On the Control of Redox Biochemistry: Applications of Noncanonical Redox Cofactors
Abstract
Biomanufacturing is an approach to production that repurposes cellular metabolism to transform inexpensive, renewable resources into value-added chemicals. While recent efforts haverapidly expanded product scope and improved product yields, many products developed at lab scale fail to reach markets. This problem exists largely due to the staggering complexity of natural metabolism that distributes crucial resources, such as electrons, across the vast metabolic network. Natural metabolism relies on chemical compartmentalization of two redox cofactors, NAD+ and NADP+, to orchestrate the directions of life-essential redox reactions. These redox cofactors are insulated from each other to permit thermodynamically incompatible reactions to occur simultaneously and in the same space.
Here, we investigate the recreation of this indispensable design in cellular metabolism,chemical compartmentalization by specific coenzymes, using a new-to-Nature redox cofactor, nicotinamide mononucleotide (NMN+). In Chapter 1, I introduce a framework to evaluate control of redox reaction equilbria and review relevant literature. In Chapter 2, we engineer the enzymes necessary to test our hypotheses on the control of redox reaction equilibria that can be achieved with noncanonical redox cofactors. In Chapter 3, we evaluate application of a complete toolkit for the modulation of NMNH/NMN+ ratio in vitro and in vivo, both in the presence of dramatically opposed NADH/NAD+ or NADPH/NADP+ ratios. In Chapter 4, I discuss efforts to engineer Escherichia coli ’s pyruvate dehydrogenase complex to specifically interface NMN+ in an effort to develop growth-coupled NMN+ reduction. Finally, in Chapter 5, I explore engineering the pyruvate dehydrogenase complex as a test-bed for extremely far-from-equilibrium redox biochemistry.
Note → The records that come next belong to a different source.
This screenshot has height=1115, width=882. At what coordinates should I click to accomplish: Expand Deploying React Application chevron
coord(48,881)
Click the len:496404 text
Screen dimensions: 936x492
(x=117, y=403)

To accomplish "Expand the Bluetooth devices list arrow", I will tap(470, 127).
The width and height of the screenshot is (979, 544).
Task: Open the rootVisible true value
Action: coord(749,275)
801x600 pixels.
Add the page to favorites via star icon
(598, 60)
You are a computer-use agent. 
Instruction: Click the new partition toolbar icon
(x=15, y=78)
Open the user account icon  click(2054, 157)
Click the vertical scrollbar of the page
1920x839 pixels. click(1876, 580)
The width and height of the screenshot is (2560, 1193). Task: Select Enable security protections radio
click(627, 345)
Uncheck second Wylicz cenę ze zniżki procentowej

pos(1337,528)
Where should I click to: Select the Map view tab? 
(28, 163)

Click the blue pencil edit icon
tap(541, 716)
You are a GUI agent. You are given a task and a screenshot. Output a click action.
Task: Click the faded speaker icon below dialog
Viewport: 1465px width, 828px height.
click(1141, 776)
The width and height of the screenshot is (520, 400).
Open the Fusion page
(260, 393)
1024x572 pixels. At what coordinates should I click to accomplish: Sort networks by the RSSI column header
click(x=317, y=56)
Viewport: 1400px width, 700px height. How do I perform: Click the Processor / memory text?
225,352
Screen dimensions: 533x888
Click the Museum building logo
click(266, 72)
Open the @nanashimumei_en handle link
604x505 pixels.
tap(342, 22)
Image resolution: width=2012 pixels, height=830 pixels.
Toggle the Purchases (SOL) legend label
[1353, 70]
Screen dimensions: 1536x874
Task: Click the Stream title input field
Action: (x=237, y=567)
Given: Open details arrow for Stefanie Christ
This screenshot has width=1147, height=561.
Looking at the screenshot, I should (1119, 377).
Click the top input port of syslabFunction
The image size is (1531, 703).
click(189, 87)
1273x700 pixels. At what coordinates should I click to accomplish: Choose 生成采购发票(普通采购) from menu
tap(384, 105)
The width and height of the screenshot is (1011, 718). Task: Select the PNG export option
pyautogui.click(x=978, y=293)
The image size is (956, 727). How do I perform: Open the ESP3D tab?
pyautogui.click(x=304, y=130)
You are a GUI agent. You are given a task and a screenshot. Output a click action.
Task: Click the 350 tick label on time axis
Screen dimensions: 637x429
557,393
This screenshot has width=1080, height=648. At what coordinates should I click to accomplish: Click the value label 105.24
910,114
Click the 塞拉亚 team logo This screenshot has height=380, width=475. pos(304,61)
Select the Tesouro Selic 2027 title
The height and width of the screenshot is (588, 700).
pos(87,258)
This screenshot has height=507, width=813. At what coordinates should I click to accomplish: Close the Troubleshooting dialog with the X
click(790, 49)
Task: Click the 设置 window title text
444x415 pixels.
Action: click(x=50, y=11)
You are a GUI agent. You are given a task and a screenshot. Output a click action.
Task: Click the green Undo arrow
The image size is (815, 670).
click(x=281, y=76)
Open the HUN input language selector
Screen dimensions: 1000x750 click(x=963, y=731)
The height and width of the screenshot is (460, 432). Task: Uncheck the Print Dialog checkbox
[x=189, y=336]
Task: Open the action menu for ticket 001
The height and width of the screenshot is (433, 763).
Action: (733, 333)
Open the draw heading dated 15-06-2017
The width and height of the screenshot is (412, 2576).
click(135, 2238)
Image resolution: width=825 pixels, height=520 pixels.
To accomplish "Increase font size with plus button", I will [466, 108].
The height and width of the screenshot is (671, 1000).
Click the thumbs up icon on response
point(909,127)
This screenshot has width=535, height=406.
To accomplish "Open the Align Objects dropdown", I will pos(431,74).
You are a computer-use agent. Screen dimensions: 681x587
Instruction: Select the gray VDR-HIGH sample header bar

This work presents the first generation of a full infrastructure of using NMN+ as anorthogonal redox cofactor with its designated electron source and electron sink. The work presented here focuses on applications that directly address limitations in biomanufacturing. However, looking far forward, access to genetically encoded tools for precise control of reduction potential in specific metabolic processes could also be essential for applications that address challenges in human health by precise maintenance of the delicate redox patterns that support life. This work aims to be a foundation upon which future orthogonal metabolic systems are established.